Figure 4. Eliminating reverse inoculum effect eliminates inverted bistability.

(A) Numerical phase diagram in absence of reverse inoculum effect (${ϵ}_{\mathrm{1}}\mathrm{=}\mathrm{0}$) indicating regions of extinction (black), survival (white), and bistability (light gray; initially large population survives, small population dies). There are no regions of ‘inverted’ bistability (initially small population survives, large population dies).
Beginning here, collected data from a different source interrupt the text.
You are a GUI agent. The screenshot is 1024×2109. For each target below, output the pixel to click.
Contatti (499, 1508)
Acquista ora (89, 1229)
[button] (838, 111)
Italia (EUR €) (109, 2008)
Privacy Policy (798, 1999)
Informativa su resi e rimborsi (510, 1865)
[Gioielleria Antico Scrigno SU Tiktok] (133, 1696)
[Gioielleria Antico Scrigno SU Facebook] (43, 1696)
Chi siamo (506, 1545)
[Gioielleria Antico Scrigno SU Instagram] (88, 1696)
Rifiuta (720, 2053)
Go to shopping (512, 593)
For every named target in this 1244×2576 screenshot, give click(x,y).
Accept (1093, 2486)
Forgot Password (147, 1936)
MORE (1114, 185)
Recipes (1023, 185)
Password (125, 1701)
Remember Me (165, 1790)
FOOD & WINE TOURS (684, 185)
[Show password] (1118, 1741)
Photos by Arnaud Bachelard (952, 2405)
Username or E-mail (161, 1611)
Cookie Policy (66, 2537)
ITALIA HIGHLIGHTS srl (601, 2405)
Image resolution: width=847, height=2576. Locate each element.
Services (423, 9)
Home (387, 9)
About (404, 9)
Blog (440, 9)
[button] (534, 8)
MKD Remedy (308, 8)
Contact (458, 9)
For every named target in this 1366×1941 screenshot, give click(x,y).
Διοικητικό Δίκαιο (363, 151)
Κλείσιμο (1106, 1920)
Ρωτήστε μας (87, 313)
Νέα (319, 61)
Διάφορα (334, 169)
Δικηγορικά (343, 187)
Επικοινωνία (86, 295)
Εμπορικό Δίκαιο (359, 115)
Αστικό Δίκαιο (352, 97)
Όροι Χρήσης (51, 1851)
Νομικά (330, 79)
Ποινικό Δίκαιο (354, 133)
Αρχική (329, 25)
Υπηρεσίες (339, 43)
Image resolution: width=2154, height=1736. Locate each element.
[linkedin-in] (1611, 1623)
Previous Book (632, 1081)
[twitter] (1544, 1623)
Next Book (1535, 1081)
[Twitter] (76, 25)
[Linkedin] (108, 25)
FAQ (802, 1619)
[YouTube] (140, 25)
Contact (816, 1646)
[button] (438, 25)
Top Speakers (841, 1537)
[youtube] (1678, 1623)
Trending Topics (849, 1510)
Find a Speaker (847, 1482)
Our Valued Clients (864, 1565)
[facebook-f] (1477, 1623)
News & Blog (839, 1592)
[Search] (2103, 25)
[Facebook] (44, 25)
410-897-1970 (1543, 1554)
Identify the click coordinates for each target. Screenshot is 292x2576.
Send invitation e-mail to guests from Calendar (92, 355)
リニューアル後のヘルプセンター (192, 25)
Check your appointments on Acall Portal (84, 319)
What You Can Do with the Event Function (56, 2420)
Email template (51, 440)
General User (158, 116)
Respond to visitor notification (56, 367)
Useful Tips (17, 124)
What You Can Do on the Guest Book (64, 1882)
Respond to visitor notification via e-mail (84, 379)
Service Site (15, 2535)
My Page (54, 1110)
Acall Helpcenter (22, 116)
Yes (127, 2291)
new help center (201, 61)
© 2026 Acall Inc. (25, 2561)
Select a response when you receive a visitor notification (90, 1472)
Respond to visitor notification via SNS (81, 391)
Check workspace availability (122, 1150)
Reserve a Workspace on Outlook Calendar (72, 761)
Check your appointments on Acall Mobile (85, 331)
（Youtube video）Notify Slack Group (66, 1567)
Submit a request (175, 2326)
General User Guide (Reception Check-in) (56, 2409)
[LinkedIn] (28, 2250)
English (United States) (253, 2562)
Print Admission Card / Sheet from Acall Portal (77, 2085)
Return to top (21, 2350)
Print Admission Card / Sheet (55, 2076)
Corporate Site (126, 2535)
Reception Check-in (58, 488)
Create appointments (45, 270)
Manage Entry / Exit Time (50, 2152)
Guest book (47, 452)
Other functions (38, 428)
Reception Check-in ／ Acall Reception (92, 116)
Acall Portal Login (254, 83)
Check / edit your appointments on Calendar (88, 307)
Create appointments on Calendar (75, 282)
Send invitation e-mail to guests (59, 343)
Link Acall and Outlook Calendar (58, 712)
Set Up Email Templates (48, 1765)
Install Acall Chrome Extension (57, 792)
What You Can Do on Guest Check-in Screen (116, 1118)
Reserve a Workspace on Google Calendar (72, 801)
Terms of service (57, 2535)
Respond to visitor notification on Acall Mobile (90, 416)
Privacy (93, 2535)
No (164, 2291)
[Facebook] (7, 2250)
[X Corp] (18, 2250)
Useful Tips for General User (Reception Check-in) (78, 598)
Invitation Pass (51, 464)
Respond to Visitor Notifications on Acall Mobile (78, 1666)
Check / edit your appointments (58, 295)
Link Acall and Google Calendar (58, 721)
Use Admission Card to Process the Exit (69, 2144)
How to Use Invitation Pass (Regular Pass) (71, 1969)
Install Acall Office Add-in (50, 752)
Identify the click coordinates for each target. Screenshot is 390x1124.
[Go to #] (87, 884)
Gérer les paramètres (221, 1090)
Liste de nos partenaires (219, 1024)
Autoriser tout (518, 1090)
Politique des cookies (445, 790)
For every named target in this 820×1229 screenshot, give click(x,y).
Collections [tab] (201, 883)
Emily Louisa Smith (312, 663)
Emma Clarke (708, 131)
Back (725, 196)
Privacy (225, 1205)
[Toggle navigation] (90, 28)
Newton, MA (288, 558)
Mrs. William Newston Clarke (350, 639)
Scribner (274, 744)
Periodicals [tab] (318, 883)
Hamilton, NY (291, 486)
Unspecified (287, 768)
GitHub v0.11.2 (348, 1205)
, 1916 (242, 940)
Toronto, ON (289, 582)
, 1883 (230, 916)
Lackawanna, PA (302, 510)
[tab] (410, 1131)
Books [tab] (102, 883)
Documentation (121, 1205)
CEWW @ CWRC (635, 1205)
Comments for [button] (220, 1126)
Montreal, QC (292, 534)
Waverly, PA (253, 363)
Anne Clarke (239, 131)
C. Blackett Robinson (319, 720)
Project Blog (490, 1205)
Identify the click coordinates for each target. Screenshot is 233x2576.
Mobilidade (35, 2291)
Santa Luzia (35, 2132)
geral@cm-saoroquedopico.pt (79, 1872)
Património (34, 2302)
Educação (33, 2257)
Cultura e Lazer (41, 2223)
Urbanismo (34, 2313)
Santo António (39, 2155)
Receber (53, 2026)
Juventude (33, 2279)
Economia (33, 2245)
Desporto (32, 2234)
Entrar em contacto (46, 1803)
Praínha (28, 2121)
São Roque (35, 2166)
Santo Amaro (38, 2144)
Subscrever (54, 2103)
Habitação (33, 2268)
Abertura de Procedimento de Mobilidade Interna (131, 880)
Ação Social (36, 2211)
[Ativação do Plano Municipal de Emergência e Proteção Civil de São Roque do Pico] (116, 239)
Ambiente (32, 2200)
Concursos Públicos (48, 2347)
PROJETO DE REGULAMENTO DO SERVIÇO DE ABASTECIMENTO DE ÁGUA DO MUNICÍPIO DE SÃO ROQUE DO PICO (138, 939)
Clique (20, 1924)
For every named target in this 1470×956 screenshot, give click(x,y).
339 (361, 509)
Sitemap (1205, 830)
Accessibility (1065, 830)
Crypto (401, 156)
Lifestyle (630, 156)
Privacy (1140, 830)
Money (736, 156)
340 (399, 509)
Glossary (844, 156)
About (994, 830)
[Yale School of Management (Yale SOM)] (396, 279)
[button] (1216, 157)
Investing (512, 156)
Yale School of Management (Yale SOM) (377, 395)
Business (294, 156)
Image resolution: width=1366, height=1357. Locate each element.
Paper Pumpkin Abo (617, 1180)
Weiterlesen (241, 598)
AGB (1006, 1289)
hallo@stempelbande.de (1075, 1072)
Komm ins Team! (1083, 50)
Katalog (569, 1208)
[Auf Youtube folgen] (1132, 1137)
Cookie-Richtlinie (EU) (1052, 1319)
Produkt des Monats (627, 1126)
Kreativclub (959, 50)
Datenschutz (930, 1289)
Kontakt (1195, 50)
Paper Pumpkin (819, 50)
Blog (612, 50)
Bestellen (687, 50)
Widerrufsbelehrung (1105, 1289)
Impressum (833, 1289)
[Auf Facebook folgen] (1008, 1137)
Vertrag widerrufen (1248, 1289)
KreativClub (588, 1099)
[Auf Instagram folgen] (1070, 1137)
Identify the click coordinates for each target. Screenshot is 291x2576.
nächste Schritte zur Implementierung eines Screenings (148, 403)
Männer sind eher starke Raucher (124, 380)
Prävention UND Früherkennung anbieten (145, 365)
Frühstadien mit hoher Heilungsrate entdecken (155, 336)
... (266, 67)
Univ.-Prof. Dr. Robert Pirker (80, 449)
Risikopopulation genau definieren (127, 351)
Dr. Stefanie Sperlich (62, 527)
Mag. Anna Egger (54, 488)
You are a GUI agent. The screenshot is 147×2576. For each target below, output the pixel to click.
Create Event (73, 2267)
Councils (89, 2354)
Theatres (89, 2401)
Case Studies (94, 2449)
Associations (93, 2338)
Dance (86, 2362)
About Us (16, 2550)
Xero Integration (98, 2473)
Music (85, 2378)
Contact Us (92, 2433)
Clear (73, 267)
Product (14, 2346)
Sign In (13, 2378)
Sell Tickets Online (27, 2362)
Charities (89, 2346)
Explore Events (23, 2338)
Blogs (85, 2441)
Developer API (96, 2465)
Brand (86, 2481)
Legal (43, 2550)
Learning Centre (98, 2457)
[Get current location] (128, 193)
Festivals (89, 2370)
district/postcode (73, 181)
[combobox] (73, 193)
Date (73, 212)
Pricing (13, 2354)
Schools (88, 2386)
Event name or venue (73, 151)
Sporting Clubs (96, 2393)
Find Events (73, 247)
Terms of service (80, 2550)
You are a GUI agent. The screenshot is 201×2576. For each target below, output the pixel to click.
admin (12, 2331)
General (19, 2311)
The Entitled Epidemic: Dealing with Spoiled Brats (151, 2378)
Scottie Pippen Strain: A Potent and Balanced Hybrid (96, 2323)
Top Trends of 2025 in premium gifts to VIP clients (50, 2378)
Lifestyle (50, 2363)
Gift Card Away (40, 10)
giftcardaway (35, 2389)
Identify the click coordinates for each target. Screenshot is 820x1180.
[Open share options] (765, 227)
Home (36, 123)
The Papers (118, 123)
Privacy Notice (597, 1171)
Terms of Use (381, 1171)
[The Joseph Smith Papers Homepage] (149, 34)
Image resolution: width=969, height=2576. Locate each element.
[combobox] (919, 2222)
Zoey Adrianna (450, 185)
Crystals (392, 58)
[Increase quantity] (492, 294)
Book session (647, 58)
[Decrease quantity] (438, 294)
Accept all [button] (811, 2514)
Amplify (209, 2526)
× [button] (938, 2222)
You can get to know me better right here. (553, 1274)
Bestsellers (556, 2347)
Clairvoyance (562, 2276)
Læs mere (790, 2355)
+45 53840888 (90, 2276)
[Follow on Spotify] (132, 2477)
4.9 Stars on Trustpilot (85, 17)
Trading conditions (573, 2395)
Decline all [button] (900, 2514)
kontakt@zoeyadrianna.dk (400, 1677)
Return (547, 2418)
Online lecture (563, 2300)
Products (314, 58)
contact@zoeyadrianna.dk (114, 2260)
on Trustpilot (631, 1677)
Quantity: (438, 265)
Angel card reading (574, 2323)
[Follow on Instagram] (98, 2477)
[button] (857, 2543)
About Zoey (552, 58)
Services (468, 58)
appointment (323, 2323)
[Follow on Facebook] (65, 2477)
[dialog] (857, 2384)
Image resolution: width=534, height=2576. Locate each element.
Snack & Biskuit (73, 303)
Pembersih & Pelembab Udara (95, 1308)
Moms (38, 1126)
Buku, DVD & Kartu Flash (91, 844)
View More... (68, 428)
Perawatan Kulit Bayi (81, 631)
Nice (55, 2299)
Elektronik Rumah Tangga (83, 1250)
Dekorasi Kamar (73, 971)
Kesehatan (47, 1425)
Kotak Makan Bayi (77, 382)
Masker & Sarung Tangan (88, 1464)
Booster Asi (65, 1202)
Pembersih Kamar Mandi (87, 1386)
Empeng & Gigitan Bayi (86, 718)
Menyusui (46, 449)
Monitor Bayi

Red ’x’ marks fall along a line that previously traversed a region of inverted bistability in the presence of a reverse inoculum effect (Figure 3) but includes only surviving populations in its absence. $F_c$ is the critical influx rate above which the extinct solution (population size 0) first becomes stable; it depends on model parameters, including media refresh rate (µ), maximum kill rate of the antibiotic ($g_{m\mathrm{}i\mathrm{}n}$), the Hill coefficient of the dose-response curve ($h$), and the MIC of the drug-resistant population in the low-density limit where cooperation is negligible ($K$). Specific phase diagram was calculated with same parameters as in Figure 3 except ${ϵ}_{\mathrm{1}}$, which corresponds to the reverse inoculum effect, is set to 0. (B) Experimental time series for mixed populations starting at a total density of OD = 0.1 (blue) or OD = 0.6 (red) in regular media (left panels) or strongly buffered media (right panels). The initial populations are comprised of resistant cells at a total population fraction of 0.11 (top) and 0.15 (bottom) and for influx rate of $F_{\mathrm{1}}\mathrm{=}\mathrm{18}$ µg/mL. Light curves are individual experiments, dark curves are means across all experiments.